«Cari “amici del dragone": la primavera cinese ci sarà»

23 Giu 2011 20:57 - di

Avviso agli amici del “dragone”: verrà (anche) la “primavera cinese”. «Ed è per questo che l’Occidente deve essere pronto a capire i segnali che iniziano a provenire da quel Paese». Per Matteo Mecacci – esponente radicale eletto nel Pd e relatore Osce su democrazia e diritti umani – proprio ciò che sta avvenendo nell’Africa mediterranea può e deve essere strumento per comprendere i movimenti, le tensioni e le sorprese che si manifestano in Estremo Oriente. Concetto non molto dissimile da ciò che Ernesto Galli della Loggia ha notato qualche giorno fa sul Corriere a proposito di repressione in Cina e di silenzio dell’Occidente: concetti sui quali misurare omertà e complicità.

Con chi ce l’avevate voi e Galli della Loggia?

Con tutti coloro che hanno interessi in Cina, che in Italia non sono pochi come del resto in Europa. È un discorso rivolto a un certo establishment italiano che abbiamo visto all’opera recentemente anche con la Libia e con l’Egitto: paesi con i quali i grandi partiti così come i grandi gruppi industriali hanno pensato di fare investimenti che al momento possono sembrare convenienti ma che in prospettiva sono più che rischiosi.

Perché?

DETTAGLI DEL COMPITO
Estrai parola per parola dall'intervista sulla primavera cinese il brano da "Avviso agli amici" a "Galli della Loggia?".

DATI FORNITI
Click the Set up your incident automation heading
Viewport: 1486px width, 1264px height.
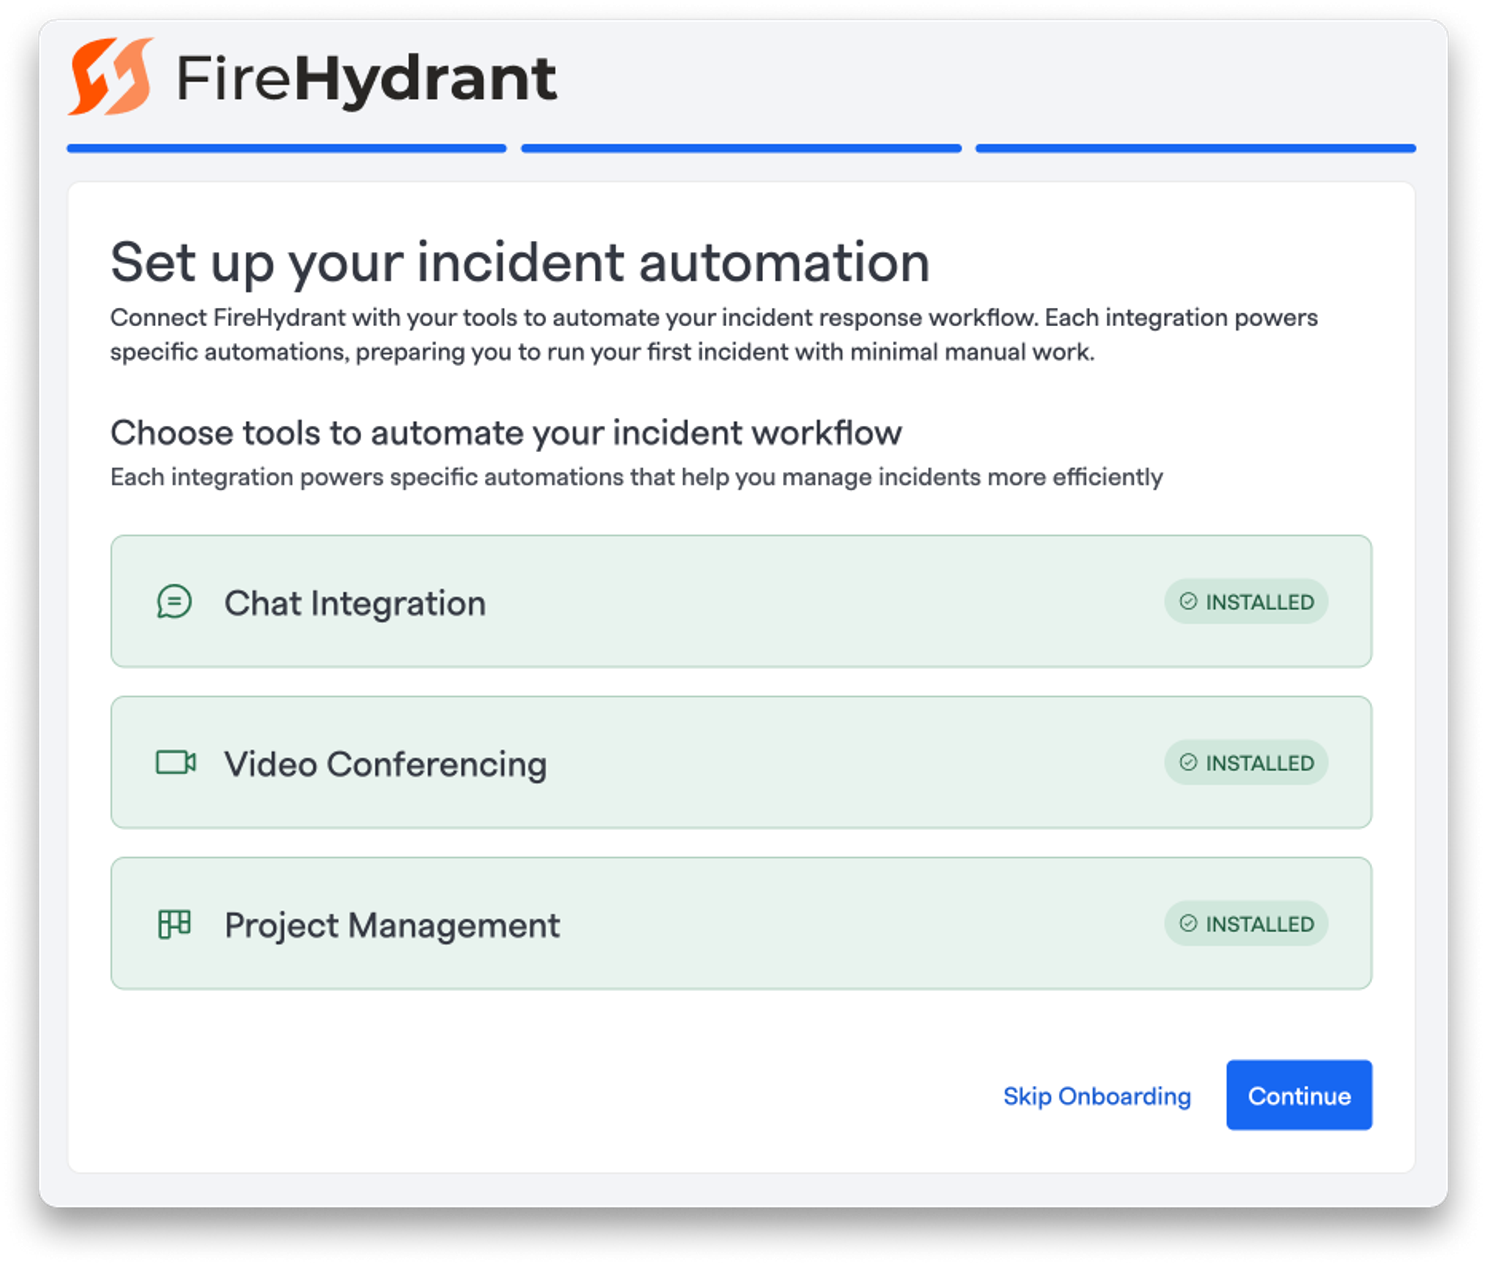click(520, 262)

SOLUZIONE
Avviso agli amici del “dragone”: verrà (anche) la “primavera cinese”. «Ed è per questo che l’Occidente deve essere pronto a capire i segnali che iniziano a provenire da quel Paese». Per Matteo Mecacci – esponente radicale eletto nel Pd e relatore Osce su democrazia e diritti umani – proprio ciò che sta avvenendo nell’Africa mediterranea può e deve essere strumento per comprendere i movimenti, le tensioni e le sorprese che si manifestano in Estremo Oriente. Concetto non molto dissimile da ciò che Ernesto Galli della Loggia ha notato qualche giorno fa sul Corriere a proposito di repressione in Cina e di silenzio dell’Occidente: concetti sui quali misurare omertà e complicità.

Con chi ce l’avevate voi e Galli della Loggia?